As the night wears merrily along the crowd begins to thin out somewhat. Most of Kylie’s friends have left and a significant number of Jason’s are in the process of doing the same. Now, this isn’t too much of a problem really. While Kylie and Jason are only in the beginning stages of the relationship, and initially there was no intention of Kylie staying the night, it’s not so much of a problem, just that Jason has, for some reason, gotten himself pissed enough to forget that he was out with his mates and new girlfriend, and taken himself off home. This isn’t a unique event, as Jason’s mates all attest. “He does it all the time, bloody wanker.” “Nah, you’re right Kyles come back to the flat if ya want.” “Crash on the couch you’ll be fine” By this stage, Kylie is well pissed and the thought of splitting a cab the fairly short distance to Jason’s place is much more appealing than the solo journey across town to hers.

So, the logistics sorted and a few more totally unnecessary drinks put away, the group head home. Upon arrival, it is discovered that indeed Jason is sound asleep on his bed. All Kylie’s best efforts to rouse him fail and so she decamps to the couch with a doona and pillow. Then things start to go bad.
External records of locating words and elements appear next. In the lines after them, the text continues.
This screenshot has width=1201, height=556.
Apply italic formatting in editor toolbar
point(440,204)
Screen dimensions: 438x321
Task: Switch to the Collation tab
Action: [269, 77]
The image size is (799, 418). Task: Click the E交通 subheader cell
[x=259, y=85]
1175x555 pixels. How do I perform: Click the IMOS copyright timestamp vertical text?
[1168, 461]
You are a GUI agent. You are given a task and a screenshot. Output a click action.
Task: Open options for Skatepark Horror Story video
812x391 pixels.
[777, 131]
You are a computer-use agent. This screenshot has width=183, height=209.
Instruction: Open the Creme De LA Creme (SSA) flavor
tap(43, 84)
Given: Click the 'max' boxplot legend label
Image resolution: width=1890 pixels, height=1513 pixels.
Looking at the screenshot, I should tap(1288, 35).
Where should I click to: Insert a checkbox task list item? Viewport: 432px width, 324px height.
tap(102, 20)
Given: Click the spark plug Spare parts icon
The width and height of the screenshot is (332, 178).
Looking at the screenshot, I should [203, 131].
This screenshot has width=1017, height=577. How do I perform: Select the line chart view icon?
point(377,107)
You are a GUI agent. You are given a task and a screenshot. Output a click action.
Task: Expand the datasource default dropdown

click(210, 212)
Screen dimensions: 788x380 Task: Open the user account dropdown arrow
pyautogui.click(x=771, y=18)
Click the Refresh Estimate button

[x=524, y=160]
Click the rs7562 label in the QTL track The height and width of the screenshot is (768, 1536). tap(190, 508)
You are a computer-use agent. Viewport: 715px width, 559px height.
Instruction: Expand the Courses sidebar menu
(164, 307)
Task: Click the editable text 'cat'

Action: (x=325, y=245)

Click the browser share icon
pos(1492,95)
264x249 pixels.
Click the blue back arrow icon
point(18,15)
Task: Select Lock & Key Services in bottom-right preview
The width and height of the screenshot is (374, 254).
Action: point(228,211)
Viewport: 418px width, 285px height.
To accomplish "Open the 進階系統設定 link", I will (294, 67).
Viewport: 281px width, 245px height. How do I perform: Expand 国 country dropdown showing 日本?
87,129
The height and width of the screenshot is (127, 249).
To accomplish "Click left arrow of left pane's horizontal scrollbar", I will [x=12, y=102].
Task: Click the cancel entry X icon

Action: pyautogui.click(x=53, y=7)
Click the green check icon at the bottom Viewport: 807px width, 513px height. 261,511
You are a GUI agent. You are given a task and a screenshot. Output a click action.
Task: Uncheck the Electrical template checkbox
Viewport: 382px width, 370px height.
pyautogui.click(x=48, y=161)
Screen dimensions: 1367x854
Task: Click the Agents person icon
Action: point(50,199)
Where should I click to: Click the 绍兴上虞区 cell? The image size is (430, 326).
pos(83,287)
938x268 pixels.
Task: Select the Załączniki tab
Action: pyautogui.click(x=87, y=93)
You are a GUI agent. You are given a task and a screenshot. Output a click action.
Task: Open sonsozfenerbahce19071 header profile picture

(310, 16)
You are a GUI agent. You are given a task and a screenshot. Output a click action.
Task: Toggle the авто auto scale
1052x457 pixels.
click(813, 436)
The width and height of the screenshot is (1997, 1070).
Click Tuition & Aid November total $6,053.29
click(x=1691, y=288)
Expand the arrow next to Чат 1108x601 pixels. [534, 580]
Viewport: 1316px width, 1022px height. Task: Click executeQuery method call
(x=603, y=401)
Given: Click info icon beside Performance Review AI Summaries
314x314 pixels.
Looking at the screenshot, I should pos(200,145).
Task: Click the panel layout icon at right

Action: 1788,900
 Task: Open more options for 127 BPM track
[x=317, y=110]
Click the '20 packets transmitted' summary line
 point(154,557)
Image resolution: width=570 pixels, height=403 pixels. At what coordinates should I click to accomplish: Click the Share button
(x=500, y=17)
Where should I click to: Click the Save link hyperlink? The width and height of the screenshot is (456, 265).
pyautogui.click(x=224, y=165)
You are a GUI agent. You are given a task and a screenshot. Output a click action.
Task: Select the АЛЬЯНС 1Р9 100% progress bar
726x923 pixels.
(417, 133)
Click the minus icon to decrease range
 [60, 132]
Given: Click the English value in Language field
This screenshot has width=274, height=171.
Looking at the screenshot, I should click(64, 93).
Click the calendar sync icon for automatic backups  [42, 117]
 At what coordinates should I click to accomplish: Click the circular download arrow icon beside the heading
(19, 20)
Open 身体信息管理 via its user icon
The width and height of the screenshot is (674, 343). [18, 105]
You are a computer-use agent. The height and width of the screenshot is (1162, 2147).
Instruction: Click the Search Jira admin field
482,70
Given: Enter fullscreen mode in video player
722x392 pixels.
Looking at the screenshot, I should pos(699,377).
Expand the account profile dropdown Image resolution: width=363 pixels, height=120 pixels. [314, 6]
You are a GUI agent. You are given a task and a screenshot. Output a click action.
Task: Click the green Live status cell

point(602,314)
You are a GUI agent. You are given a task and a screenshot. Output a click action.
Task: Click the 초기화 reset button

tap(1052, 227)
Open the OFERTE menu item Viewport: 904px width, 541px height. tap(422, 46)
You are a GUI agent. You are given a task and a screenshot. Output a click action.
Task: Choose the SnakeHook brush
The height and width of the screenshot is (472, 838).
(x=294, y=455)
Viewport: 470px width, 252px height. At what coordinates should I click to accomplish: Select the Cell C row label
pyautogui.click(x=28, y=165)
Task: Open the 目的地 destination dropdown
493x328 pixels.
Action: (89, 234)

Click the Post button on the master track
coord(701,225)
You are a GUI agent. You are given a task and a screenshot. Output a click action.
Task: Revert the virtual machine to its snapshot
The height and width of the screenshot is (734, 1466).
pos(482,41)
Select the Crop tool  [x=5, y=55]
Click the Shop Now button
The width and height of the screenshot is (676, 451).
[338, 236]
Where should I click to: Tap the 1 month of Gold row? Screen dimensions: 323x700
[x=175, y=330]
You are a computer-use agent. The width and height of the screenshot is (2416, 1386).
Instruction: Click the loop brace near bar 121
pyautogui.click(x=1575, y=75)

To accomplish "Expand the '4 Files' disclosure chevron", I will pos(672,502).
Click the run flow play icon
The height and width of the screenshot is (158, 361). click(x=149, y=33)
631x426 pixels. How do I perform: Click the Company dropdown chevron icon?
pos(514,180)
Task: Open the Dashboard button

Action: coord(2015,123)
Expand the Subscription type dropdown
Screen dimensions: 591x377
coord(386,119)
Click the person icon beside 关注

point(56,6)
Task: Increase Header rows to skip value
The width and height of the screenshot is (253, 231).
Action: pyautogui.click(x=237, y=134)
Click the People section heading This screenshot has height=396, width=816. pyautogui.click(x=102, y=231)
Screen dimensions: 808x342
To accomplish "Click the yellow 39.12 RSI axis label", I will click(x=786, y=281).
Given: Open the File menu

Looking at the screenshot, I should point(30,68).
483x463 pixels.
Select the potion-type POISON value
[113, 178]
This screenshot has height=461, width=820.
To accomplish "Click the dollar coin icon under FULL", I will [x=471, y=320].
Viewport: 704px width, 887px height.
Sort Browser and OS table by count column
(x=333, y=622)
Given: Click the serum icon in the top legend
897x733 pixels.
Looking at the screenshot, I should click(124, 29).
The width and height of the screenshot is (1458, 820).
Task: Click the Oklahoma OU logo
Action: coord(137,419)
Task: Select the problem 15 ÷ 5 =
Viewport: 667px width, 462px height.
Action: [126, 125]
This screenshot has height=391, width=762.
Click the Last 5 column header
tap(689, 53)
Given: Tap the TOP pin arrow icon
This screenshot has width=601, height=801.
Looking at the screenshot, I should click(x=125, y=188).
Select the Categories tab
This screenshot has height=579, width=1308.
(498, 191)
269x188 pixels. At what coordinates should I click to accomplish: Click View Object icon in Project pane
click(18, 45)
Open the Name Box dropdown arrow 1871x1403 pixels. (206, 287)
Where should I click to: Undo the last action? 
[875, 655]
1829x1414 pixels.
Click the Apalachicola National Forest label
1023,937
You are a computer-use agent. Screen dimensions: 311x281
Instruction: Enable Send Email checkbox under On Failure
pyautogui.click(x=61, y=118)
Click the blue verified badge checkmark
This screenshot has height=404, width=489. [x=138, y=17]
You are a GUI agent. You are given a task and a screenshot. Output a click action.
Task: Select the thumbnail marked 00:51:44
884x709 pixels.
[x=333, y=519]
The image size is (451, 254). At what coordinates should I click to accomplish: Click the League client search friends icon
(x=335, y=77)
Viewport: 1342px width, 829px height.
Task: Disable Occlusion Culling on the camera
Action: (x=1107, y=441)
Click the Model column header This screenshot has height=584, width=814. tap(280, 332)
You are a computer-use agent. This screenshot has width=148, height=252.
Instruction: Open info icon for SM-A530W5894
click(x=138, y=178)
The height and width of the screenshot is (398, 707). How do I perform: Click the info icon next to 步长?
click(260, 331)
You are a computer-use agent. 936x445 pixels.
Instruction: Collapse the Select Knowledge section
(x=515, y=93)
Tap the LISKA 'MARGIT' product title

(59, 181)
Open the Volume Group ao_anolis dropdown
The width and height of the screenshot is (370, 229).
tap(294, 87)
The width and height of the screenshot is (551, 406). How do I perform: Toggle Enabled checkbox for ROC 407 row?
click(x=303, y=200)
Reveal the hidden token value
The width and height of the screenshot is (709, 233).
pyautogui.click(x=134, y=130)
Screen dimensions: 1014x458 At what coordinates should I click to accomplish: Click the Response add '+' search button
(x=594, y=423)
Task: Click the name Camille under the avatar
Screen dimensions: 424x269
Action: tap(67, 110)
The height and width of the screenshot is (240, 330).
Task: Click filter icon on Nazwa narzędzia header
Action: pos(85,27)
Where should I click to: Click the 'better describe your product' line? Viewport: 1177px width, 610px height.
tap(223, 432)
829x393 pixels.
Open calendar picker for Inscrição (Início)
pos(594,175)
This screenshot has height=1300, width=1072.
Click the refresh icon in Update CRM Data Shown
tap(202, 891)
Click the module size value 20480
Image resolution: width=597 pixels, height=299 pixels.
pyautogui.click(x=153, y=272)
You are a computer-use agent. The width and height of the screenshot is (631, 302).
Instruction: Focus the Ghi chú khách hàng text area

The night of sleep that immediately follows a big night is quite a strange one in terms of timing. If you are lucky enough to fall asleep directly, you’ll wake up what seems like 3 seconds later and have to face the day. If, however, you desperately want to fall asleep or pass out before you throw up, the 3 hours from 3 a.m. until dawn can take a week. Soon, this is the situation that Kylie is confronted with. It’s been long enough since the last drink that all euphoria of drinking has departed, replaced by an impending feeling of doom. If she shuts her eyes, the room spins at an alarming pace. If she opens them, it gets quicker. The couch is slightly too short to sleep stretched out and the cushions keep sliding off while she tries to lie down. Soon, the horror dawns. Kylie is going to spew, and spew hard. Not wanting to provide the ammunition for ridicule in the morning at the hands of her new beau’s flatmates, she is not keen on unleashing hell in the flat’s bathroom, so she quietly trips over everything on her way to the front door and decides she’ll find a quiet lamppost a couple of doors down and do the deed there.

Still hammered drunk, and wearing naught but a t-shirt and panties, she finds a quiet pole in the pre-dawn light and unleashes hell. Triumph turns to horror as it keeps coming and coming and soon Kylie is a blubbering mess, weakened from the violence of her recent purging, clothing covered and hair matted with spew, tears streaming down her cheeks. She has reached the point where it is no longer practical or possible to remain clean and eventually she slumps back into a clear bit of gutter.

Now panic sets in as Kylie realises that she can’t remember where the house is. Looking around with mounting dread nothing is familiar. What was the house number? Which way did I come from? WHAT THE FUCK AM I GOING TO DO? Head spinning and emotions unleashed, the poor girl, a picture of tragedy, does the only thing she can think of, knocks on a door….at five in the morning.

In a hurricane of emotion, nausea and drunkenness this is the precise point at which Kylie’s recollection for the night ceases. At about 8 a.m. the next morning she wakes up on an incredibly comfortable couch, wrapped in a beautiful thick doona with an empty glass of water on the coffee table and a bucket next to the couch with a good amount of spew in it.

Kylie never saw the good Samaritans who rescued her. Unable to face the horror, she left before she met them. However in a cruel twist of fate, she walked out of what must have been Ned Flander’s house, only to see Jason’s place diagonally across the road.

The relationship didn’t last too much longer, Kylie and Jason parted ways amicably some weeks later. To this day I’m not sure if it was a lack of compatibility with Jason, or just the horror of the thought of bumping into her saviours living across the road.